Just like McCord, experts unanimously agree there is no one risk factor that instigates teens from shooting up their schools, but “a major factor is alienation from schools,” said Irwin Hyman, professor of both psychology and psychological studies in education.

“Teachers create the climate where kids feel depressed and angry,” said Hyman, who is also director of the National Center for Study of Corporal Punishment and Alternatives at Temple.

As a way of measuring a child’s propensity for violence, this Temple professor developed the Student Alienation and Trauma Scale, which allows clinical professionals to detect up to 105 symptoms including depression and hostility by looking at students’s worst experiences.

Both Temple professors said many teachers and parents are so inept that they unreasonably attempt to punish their children in the name of discipline. Both agree that punishment is effective only when it works, but that unreasonable punishment may worsen the situation.

There are many programs for young mothers, for example, that help them become better mothers. The same program for foster parents is also available.

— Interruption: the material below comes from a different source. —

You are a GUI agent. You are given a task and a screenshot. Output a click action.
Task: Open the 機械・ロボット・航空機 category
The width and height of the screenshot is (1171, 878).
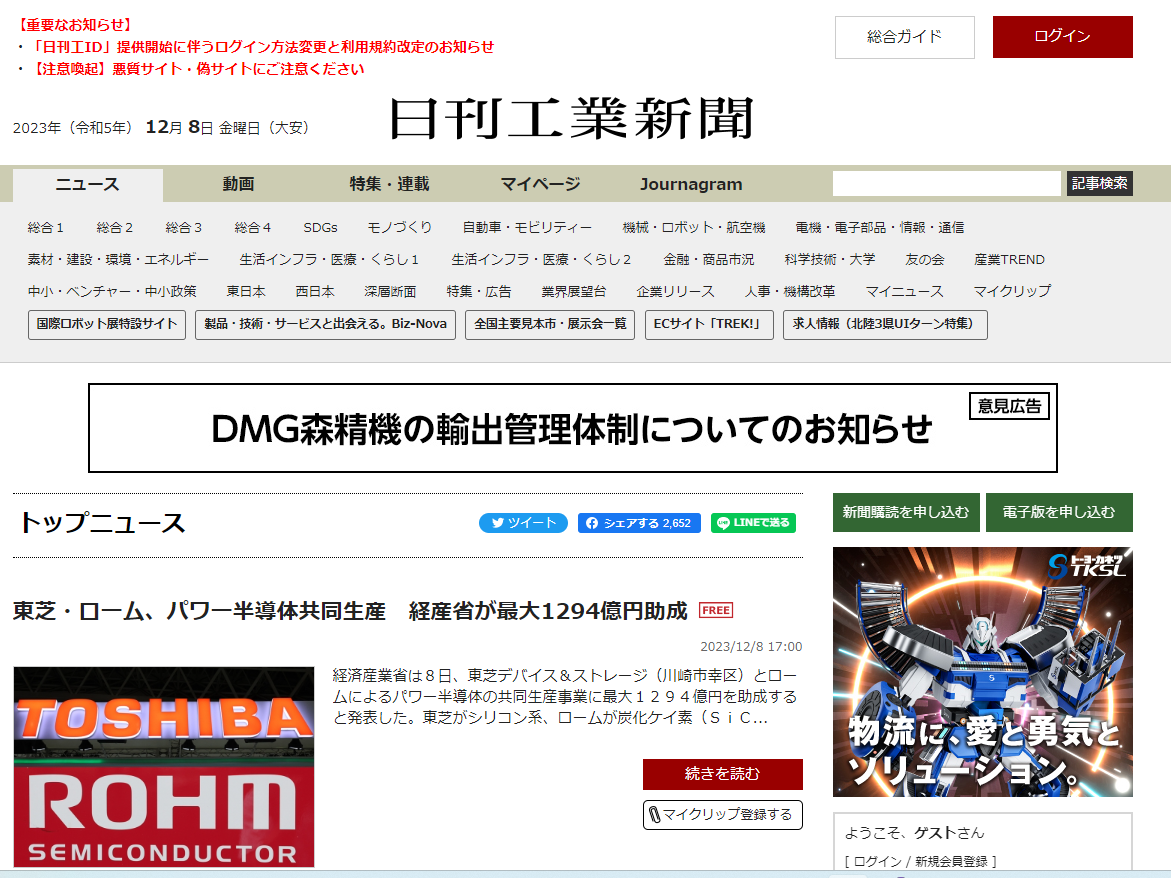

But McCord argues that so little credible research has been done to “evaluate effects of treatment or of increased punitiveness that we do not even know whether the policies being enacted will increase or decrease crime among juveniles.”

Ineffective crime prevention programs, according a panel report that she worked on, tend to bring misbehaved kids together, which, as a result, encourages them to characterize themselves “as smart for being bad.”

By contrast, good educational programs have “no magic,” and they help parents understand how to work with their children. Similarly, McCord also points out that so few studies have been done to examine whether stiffer juvenile criminal laws are functional. Now we know that even a 14-year-old could receive a life sentence without parole.

As to capital punishment, a survey by The New York Times showed in September 2000 that “the threat of the death penalty rarely deters criminals.”

“You know that a 14-year-old doesn’t think ahead. They don’t even think ahead to the consequences of coming home late,” said McCord, about effectiveness of punishment.

“America is such a punitive country,” said Hyman, author of “Dangerous Schools” published in 1999, in which he argues how “education, rehabilitation, and therapy are much more successful than punishments in decreasing the re-arrest rates.”